Mental health service is not good enough, says NHS trust chief
SCRUTINY COMMITTEE IS TOLD OF THE LATEST EFFORTS TO IMPROVE
Waits too long and they don’t have the ability to meet demand
MENTAL health services in Leicester, Leicestershire and Rutland are not good enough, says the chief executive of the health trust in charge of providing them.
Peter Miller, who heads Leicestershire Partnership NHS Trust, told councillors on Leicester City Council’s health scrutiny committee that the services on offer needed to improve.
“Mental health services in Leicester, Leicestershire and Rutland are not as good as I would like them to be,” he said.
“Waits are too long, we don’t have the capacity to respond to demand, too many people are being treated out of the county.
“There are 1,500 children waiting for ongoing treatment and that is not acceptable to any of us.
“We’ve spent three or four years now trying to plug the gap and now we’re starting to see signs of improvement.”
In November last year, inspectors from the Care Quality Commission visited the trust and issued a rating of “requires improvement”.
The trust has since teamed up with Northumberland, Tyne and Wear NHS Foundation Trust, a topperforming trust, to take elements of their working model and try to implement them.
Mr Miller said: “They are a service that has significantly improved and they are now helping us improve our services.
“This isn’t about small changes or building on what we have, it’s about transforming in a different way.”

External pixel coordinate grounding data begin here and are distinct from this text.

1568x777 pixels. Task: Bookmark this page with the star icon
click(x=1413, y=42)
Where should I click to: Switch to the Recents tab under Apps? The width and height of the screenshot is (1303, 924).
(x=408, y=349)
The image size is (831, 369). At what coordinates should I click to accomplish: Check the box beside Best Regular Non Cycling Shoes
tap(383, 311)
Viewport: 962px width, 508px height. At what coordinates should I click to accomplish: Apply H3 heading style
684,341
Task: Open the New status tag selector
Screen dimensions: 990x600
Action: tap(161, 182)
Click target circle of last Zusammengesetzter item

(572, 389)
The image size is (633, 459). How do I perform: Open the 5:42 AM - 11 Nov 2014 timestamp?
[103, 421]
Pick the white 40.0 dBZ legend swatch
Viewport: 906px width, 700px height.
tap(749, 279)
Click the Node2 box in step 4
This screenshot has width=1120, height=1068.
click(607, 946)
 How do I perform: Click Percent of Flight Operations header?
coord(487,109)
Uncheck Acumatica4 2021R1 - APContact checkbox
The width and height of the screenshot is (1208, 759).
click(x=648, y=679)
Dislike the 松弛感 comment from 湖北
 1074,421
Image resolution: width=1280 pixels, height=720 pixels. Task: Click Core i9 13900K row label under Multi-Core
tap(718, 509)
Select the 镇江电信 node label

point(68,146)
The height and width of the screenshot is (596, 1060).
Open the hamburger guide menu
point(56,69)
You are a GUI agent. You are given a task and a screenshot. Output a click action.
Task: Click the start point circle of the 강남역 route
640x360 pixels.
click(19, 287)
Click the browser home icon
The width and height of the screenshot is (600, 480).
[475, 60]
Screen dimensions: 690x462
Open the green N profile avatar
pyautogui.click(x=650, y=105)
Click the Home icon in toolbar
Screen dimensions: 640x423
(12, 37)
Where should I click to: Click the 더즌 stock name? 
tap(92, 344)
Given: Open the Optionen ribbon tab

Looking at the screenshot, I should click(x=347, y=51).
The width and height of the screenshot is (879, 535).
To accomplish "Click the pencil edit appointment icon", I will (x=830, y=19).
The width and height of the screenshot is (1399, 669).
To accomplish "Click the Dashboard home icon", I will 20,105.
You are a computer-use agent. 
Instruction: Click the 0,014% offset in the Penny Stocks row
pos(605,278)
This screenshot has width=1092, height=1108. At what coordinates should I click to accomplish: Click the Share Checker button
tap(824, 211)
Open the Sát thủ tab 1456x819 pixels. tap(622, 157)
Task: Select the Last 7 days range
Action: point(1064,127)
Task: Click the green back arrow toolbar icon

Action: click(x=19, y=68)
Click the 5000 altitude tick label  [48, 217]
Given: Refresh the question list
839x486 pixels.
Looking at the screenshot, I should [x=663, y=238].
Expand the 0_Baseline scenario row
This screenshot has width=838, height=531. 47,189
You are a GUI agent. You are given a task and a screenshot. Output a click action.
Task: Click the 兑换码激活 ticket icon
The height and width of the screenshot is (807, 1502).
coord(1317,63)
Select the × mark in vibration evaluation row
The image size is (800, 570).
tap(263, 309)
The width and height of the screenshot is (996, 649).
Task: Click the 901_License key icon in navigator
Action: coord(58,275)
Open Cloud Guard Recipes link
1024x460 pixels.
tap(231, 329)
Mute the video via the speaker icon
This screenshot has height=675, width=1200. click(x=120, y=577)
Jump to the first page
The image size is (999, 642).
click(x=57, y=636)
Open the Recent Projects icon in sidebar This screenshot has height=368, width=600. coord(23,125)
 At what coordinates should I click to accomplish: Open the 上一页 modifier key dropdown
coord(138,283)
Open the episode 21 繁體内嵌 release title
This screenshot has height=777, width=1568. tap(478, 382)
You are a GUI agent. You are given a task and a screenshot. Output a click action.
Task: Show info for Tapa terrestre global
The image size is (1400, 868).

Health bosses will focus on developing and improving services for people in crisis; prenatal and postnatal patients; people who turn up at A&E and physical health hospitals; children with eating disorders and patients needing children and adolescent mental health services (CAMHS).
Mr Miller said: “A year ago there were 20 to 25 patients a month being treated out of the county. Currently there are 12. Generally, it’s been under 10, so it is getting better.
“We’re using the same processes as Northumberland, Tyne and Wear NHS Foundation and it is making a difference.
“I’m confident we can improve from where we are – otherwise we wouldn’t be doing it.
“We won’t be outstanding in the next year but this is a five- year programme, we’re currently about half way through.”
Councillor Elly Cutkelvin said: “The service has fallen short in a few ways and it’s something we will continue to look at.”
The CQC visited the trust again last month. Inspectors looked at the Bradgate Unit, the rehabilitation unit, inpatient facilities for people with learning disabilities, mental health services for older people in the community and CAMHS in the community. The report will be published this month.